Сюжеты

ПОРАЖЕННЫЙ

Этот материал вышел в № 64 от 01 Сентября 2003 г.
ЧитатьЧитать номер
Общество

Письма Юрия Давыдова — блистательная проза. Даром что предназначались одному читателю «…Пишу тебе в деревне, утром… Прекрасная штука — одиночество. То, которое ты волен прекратить. Это все тот же ключ в дверях: все определяется, с какой он...


Письма Юрия Давыдова — блистательная проза. Даром что предназначались одному читателю
       

   
       «…Пишу тебе в деревне, утром… Прекрасная штука — одиночество. То, которое ты волен прекратить. Это все тот же ключ в дверях: все определяется, с какой он стороны, с твоей или нет. Если с твоей, то можно жить и в Петропавловской крепости.
       Кстати сказать, там и вправду были квартиры, жилье; последние жильцы удалились, кажется, во время блокады. Нет, позже. Был там у меня свойственник, что ли. Переночуешь — и чувствуешь, как у тебя ноют и пухнут суставы. А Трубецкой бастион был пуст: окна выбиты, ветер свистел и гонял сор…».

> [ЗАДАНИЯ И УПРАЖНЕНИЯ]:
1. Выпишите из отрывка все числа, записанные цифрами.
2. Воспроизведите без изменений часть отрывка, которая начинается со слов "ЧитатьЧитать номер" и заканчивается словами "с какой он...".
Данные ниже здесь никак не используются.

> [ДОСТУПНЫЕ ДАННЫЕ]:
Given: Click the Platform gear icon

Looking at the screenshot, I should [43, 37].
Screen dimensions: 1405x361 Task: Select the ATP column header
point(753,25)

> [ОТВЕТЫ К УПРАЖНЕНИЮ]:
1. 64, 01, 2003

2.
ЧитатьЧитать номер
Общество

Письма Юрия Давыдова — блистательная проза. Даром что предназначались одному читателю «…Пишу тебе в деревне, утром… Прекрасная штука — одиночество. То, которое ты волен прекратить. Это все тот же ключ в дверях: все определяется, с какой он...